Exercise objective: Give the number of lines below that contain the string "will", and no other text.

Data excerpts:
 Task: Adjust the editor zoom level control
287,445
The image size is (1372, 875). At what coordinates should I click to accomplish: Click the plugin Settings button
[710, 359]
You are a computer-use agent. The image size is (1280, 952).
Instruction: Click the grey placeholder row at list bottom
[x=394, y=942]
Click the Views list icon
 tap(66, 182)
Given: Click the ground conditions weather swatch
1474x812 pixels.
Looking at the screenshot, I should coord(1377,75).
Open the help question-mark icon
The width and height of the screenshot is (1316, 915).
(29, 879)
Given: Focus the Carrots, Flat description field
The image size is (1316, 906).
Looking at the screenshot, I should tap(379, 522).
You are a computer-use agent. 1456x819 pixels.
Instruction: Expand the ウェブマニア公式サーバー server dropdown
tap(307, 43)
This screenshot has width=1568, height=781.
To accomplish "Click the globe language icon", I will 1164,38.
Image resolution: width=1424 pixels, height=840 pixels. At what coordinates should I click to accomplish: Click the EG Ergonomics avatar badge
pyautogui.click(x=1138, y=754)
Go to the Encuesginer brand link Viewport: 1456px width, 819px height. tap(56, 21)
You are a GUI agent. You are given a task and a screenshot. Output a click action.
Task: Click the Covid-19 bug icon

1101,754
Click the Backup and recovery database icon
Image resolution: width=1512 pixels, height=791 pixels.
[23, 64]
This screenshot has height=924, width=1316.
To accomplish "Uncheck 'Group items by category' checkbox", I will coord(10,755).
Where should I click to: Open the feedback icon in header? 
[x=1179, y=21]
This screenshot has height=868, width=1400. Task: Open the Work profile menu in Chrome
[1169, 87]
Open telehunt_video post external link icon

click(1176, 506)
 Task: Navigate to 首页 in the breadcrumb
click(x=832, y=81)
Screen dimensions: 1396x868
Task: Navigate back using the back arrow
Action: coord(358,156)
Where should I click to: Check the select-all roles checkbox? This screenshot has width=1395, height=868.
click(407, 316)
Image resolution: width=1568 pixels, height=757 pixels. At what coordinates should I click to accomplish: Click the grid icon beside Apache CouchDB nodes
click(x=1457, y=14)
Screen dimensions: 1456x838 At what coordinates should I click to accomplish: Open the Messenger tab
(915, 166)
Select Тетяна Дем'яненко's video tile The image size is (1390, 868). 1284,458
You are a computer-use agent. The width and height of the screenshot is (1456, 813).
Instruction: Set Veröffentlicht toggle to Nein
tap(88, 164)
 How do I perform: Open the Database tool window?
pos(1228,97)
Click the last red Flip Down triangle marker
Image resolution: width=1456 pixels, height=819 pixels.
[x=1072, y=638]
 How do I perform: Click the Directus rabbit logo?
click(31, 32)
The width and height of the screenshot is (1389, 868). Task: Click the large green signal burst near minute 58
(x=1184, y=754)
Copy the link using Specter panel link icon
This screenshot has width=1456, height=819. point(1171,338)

Answer below: 2